• What you have to do
How many lines below contain the word "Edit"? Answer with that number alone.
*** Available records ***
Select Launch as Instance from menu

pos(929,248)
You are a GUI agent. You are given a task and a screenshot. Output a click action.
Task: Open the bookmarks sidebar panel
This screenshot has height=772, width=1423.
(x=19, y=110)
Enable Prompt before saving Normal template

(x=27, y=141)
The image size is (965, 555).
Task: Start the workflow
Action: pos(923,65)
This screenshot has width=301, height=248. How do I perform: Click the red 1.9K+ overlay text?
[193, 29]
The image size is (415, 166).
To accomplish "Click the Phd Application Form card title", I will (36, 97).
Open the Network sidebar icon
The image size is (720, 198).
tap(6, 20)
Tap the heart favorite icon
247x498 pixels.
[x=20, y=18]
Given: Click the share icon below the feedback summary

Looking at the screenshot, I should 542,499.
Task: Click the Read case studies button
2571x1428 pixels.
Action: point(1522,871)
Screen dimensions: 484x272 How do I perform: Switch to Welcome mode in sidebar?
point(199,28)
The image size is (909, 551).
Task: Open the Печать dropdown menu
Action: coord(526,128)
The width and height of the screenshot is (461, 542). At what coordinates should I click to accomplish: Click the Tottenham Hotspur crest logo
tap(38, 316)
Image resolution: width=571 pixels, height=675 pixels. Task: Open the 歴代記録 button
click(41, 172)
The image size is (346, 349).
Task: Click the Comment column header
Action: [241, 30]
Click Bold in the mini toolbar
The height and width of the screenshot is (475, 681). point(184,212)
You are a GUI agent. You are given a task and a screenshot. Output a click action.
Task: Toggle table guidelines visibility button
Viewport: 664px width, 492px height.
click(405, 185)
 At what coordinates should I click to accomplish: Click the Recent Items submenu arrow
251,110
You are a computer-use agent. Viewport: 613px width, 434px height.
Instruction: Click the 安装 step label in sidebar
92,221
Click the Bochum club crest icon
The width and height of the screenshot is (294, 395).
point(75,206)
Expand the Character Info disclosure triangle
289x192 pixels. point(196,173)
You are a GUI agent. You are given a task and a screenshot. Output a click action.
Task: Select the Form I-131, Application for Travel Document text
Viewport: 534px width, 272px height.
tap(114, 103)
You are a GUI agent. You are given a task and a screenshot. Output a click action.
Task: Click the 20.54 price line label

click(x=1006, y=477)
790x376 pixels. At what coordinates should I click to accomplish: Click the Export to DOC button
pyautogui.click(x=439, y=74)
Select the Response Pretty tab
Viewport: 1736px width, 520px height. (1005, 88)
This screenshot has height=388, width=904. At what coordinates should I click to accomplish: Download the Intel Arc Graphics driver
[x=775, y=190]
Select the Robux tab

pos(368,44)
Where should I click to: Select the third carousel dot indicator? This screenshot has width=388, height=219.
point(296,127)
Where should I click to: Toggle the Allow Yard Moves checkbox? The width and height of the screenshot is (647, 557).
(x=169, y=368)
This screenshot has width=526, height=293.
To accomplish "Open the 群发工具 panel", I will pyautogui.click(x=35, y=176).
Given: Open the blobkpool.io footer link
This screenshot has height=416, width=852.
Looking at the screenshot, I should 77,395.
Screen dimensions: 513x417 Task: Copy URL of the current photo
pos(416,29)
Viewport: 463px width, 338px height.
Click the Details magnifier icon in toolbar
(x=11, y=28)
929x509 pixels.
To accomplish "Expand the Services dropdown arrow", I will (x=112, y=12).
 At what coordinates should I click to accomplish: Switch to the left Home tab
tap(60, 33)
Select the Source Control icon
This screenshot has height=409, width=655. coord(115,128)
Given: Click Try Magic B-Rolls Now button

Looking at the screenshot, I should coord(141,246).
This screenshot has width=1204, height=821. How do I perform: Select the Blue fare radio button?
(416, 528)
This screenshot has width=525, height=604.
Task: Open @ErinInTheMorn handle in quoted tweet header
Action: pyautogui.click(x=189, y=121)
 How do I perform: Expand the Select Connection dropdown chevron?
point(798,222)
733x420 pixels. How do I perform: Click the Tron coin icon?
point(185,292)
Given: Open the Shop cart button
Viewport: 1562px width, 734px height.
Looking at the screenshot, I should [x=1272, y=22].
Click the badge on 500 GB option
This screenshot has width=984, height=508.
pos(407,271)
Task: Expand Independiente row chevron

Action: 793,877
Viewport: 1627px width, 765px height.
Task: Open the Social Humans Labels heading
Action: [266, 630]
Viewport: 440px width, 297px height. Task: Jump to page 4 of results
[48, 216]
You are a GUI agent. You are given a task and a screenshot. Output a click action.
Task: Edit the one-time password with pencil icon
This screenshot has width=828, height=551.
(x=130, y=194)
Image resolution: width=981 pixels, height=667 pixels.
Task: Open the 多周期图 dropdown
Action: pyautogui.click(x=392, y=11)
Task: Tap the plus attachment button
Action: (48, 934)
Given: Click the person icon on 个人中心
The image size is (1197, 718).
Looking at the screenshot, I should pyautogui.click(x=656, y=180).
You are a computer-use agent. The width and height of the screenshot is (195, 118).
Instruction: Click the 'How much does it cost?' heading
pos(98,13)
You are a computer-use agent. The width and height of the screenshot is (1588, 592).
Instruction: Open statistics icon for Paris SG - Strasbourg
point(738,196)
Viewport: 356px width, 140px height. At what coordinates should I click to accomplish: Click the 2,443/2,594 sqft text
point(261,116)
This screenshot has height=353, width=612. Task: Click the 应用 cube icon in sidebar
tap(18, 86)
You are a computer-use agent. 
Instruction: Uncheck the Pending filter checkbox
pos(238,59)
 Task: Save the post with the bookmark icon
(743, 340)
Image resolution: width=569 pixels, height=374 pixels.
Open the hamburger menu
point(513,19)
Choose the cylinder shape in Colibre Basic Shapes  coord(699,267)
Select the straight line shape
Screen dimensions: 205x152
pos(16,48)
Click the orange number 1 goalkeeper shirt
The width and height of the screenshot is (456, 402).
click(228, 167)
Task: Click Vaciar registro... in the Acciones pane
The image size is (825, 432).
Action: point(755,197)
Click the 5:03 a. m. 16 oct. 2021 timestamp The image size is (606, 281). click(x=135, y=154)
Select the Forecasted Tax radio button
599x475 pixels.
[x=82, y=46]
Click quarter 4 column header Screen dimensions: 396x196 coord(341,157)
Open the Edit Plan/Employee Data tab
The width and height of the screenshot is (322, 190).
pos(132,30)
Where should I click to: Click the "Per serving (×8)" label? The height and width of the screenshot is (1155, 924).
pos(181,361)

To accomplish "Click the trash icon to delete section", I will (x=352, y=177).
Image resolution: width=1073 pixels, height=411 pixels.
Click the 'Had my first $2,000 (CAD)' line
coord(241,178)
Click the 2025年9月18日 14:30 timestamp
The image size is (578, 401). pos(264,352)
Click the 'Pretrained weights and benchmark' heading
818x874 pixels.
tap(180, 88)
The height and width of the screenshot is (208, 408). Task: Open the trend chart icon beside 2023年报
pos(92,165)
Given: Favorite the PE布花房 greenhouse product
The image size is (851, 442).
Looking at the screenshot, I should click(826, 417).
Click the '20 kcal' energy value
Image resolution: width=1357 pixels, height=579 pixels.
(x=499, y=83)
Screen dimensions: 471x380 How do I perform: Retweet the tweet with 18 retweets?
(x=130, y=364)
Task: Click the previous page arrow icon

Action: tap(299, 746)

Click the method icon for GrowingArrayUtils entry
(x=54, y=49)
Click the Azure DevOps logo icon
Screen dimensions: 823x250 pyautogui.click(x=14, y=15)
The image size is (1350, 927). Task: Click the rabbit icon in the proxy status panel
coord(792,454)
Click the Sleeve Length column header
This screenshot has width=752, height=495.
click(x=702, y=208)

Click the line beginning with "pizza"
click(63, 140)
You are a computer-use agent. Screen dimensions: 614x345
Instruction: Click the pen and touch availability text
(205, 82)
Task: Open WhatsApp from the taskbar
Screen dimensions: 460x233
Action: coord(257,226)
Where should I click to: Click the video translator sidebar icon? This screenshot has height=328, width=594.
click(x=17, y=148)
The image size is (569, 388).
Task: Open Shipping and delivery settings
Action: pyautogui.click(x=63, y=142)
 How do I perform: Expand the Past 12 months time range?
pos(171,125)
*** End of Available records ***
• Response
2